**Problem:**
Below, copy the rows without changes, starting at the line that contains "Click the bookmark star icon Screen" and ending with the line that contains "Action: (387, 548)".

**Supplied records:**
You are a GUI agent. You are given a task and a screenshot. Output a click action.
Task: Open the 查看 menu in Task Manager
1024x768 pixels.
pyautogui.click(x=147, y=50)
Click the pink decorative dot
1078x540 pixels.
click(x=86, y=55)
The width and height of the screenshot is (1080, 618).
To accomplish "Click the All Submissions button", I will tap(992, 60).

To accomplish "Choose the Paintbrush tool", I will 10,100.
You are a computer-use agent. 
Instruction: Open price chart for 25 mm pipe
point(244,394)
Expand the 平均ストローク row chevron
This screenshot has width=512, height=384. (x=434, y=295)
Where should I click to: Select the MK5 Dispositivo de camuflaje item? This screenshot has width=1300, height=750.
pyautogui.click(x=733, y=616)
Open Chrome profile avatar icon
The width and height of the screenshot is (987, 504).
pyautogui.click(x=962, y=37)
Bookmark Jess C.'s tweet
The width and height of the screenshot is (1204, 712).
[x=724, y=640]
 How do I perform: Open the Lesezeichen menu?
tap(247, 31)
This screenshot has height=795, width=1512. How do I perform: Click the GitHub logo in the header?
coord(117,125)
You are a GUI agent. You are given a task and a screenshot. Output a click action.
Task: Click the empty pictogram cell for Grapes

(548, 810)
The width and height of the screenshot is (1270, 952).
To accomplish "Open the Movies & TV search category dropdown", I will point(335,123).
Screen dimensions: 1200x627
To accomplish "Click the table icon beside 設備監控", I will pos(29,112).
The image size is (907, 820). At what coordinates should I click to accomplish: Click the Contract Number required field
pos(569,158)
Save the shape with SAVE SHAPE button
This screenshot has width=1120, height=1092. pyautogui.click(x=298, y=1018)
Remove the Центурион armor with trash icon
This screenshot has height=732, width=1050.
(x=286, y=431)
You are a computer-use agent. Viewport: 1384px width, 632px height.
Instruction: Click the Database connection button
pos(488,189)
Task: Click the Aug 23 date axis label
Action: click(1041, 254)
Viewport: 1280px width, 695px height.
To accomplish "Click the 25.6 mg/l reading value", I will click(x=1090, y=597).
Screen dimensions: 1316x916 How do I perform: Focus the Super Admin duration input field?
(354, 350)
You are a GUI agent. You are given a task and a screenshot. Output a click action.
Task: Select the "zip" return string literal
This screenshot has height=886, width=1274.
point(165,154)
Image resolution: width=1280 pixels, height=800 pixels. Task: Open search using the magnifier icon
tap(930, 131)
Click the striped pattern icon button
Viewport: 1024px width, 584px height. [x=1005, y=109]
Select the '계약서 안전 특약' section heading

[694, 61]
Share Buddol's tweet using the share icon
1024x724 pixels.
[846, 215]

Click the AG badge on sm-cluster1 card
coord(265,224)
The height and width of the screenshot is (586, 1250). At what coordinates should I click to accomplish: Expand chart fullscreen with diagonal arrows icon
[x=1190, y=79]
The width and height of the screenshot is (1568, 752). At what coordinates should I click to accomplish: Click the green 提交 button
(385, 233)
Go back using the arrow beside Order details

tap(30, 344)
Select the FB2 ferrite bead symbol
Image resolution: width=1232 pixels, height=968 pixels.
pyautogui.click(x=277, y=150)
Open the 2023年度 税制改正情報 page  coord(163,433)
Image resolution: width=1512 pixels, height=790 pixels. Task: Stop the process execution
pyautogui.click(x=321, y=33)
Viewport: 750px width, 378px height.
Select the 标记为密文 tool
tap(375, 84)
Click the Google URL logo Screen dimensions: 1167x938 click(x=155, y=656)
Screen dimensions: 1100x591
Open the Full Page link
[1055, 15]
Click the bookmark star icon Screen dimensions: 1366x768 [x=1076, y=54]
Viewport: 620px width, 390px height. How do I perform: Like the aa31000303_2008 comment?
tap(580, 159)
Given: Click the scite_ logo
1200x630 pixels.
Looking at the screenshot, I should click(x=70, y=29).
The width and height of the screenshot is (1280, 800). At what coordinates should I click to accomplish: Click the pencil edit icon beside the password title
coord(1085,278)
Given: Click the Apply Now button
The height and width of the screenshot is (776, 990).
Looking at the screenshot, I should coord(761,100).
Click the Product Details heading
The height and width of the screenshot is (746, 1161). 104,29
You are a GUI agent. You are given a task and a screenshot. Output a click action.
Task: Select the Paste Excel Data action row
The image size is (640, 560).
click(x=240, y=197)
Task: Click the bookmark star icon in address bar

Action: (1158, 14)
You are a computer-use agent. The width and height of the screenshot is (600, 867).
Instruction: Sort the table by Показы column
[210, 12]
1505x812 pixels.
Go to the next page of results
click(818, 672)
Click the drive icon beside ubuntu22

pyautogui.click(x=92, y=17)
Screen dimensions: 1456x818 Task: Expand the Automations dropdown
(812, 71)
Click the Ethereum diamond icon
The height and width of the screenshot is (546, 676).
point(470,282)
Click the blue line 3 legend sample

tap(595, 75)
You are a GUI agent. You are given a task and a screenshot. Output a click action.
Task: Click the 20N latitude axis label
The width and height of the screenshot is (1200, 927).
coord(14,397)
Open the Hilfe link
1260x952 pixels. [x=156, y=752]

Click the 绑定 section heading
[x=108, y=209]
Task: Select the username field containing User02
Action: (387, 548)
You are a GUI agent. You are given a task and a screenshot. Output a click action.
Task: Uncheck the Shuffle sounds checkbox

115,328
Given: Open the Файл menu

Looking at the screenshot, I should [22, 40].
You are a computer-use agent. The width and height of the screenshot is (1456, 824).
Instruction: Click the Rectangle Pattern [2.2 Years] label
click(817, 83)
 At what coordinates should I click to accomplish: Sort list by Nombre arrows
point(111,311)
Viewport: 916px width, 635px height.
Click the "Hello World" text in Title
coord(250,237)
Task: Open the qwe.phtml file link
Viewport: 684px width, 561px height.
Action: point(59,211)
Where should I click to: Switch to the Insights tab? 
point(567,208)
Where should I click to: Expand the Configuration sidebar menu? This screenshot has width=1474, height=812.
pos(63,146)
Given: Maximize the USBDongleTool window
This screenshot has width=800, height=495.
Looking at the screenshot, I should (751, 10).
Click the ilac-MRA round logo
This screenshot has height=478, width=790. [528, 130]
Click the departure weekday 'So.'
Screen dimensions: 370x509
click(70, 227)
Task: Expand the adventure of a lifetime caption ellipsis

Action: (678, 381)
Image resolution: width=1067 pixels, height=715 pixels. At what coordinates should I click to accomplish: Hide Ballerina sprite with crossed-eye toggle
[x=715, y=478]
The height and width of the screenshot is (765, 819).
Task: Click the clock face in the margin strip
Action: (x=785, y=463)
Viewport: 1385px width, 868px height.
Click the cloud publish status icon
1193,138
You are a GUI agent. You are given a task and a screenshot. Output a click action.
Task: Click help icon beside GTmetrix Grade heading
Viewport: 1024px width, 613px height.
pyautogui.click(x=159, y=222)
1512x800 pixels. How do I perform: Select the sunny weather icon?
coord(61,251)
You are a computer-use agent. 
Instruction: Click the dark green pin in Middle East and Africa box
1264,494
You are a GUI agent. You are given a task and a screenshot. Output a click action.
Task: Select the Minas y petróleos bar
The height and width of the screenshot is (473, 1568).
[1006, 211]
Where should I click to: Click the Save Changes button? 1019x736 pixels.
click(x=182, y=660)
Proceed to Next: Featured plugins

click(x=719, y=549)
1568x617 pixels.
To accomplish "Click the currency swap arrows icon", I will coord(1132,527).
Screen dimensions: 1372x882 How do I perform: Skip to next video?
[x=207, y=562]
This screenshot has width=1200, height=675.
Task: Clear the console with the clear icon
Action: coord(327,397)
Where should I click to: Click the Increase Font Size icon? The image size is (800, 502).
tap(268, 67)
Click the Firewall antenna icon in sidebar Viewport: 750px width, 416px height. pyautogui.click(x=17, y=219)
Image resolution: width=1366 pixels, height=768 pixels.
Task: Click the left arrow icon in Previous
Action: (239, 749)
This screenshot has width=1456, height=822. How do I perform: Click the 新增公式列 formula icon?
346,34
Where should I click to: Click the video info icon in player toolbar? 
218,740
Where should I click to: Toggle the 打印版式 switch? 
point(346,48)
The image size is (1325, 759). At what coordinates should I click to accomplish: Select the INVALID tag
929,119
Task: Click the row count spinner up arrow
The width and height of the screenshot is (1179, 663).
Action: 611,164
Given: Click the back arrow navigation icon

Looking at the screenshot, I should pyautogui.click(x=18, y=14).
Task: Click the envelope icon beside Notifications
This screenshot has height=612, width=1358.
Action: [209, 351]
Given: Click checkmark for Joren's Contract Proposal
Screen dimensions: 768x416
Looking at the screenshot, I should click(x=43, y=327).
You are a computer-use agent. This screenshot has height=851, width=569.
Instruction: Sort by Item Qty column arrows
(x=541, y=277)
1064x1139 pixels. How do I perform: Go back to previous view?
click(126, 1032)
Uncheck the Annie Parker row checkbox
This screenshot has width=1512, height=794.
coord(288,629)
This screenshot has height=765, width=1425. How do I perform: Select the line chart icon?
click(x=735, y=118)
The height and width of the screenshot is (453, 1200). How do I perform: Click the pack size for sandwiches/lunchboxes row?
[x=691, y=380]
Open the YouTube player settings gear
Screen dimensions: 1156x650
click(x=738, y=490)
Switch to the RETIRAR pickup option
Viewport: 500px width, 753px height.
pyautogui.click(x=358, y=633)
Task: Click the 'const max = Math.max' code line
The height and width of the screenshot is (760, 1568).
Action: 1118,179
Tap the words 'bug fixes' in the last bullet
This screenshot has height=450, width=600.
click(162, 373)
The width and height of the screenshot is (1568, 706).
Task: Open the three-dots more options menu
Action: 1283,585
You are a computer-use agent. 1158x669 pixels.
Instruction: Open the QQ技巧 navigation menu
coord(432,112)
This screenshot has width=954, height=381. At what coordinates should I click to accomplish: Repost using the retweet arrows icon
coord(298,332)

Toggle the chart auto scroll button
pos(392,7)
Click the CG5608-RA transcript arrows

**Exercise answer:**
Click the bookmark star icon Screen dimensions: 1366x768 [x=1076, y=54]
Viewport: 620px width, 390px height. How do I perform: Like the aa31000303_2008 comment?
tap(580, 159)
Given: Click the scite_ logo
1200x630 pixels.
Looking at the screenshot, I should click(x=70, y=29).
The width and height of the screenshot is (1280, 800). At what coordinates should I click to accomplish: Click the pencil edit icon beside the password title
coord(1085,278)
Given: Click the Apply Now button
The height and width of the screenshot is (776, 990).
Looking at the screenshot, I should coord(761,100).
Click the Product Details heading
The height and width of the screenshot is (746, 1161). 104,29
You are a GUI agent. You are given a task and a screenshot. Output a click action.
Task: Select the Paste Excel Data action row
The image size is (640, 560).
click(x=240, y=197)
Task: Click the bookmark star icon in address bar

Action: (1158, 14)
You are a computer-use agent. The width and height of the screenshot is (600, 867).
Instruction: Sort the table by Показы column
[210, 12]
1505x812 pixels.
Go to the next page of results
click(818, 672)
Click the drive icon beside ubuntu22

pyautogui.click(x=92, y=17)
Screen dimensions: 1456x818 Task: Expand the Automations dropdown
(812, 71)
Click the Ethereum diamond icon
The height and width of the screenshot is (546, 676).
point(470,282)
Click the blue line 3 legend sample

tap(595, 75)
You are a GUI agent. You are given a task and a screenshot. Output a click action.
Task: Click the 20N latitude axis label
The width and height of the screenshot is (1200, 927).
coord(14,397)
Open the Hilfe link
1260x952 pixels. [x=156, y=752]

Click the 绑定 section heading
[x=108, y=209]
Task: Select the username field containing User02
Action: (387, 548)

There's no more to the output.